I never expected to see a Hollywood movie celebrating an achievement of the Carter Administration. Not ever. There’s been some criticism online about the portrayal of Iranian protests. I was more surprised by the context this film actually provides for those protests–showing the flawed American foreign policy in Iran that led to the overthrow of the Shah.

4. Patience (After Sebald)

This film is magical. I don’t want to spoil the pleasure of watching this gem by describing it. It’s based on W.G. Sebald’s The Rings of Saturn.This is how a literary adaptation should be done–capture the spirit of the writing without being literal.
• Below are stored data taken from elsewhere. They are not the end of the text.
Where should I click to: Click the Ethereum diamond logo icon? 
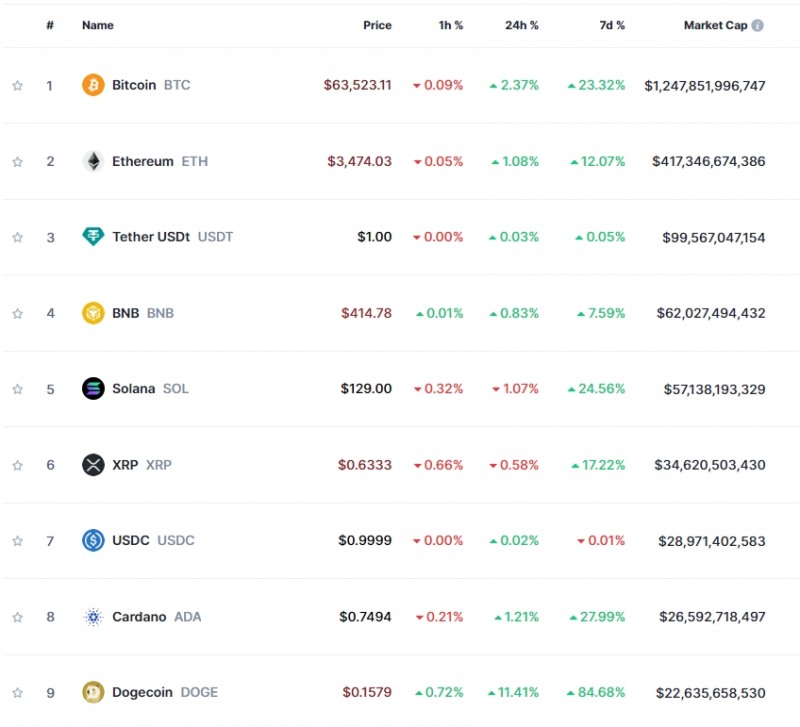point(93,161)
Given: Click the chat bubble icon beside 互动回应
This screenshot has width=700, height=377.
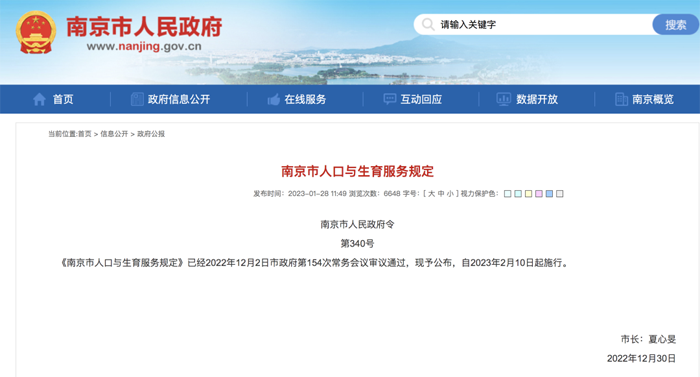Looking at the screenshot, I should click(390, 99).
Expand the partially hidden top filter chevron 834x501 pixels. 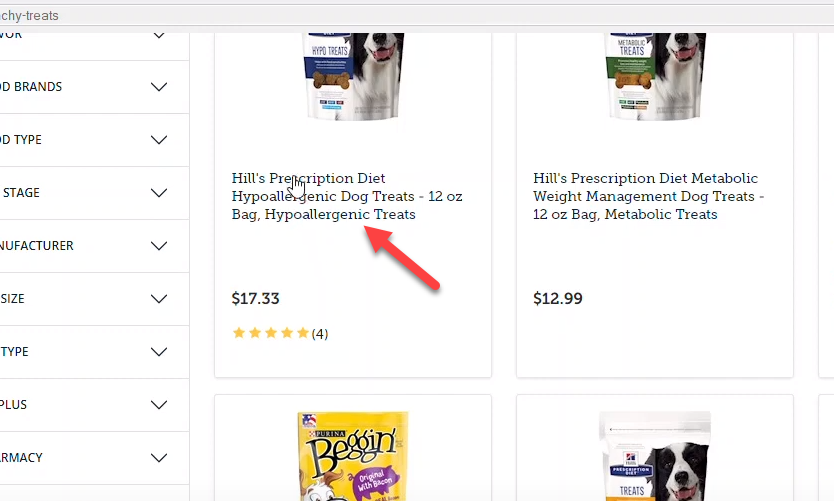[159, 36]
Patience (After Sebald) trailer

Patience_(after Sebald)

3. Wuthering Heights

Andrea Arnold has directed the definitive adaptation of the Emily Brontë novel as far as I’m concerned. The opening shot of a branch tapping at a window evokes the ghostly opening of the novel without literally filming it. Similiarly, Arnold shows us what the moors must have felt and looked like to Cathy and Heathcliff. No other film has done that for me.

wuthering heights

2. This Is Not a Film

Iranian director Jafar Panahi has been banned from making movies by the government of Iran. So he made this “non-film” with a friend and shot parts with an iPhone. His enormous talent as a filmmaker and his love of cinema come through in the scenes where he describes the artistic choices he made in his other movies. Talk about a master class! And his scenes with the young garbage collector in his building create a character portrait as vivid as in a drama.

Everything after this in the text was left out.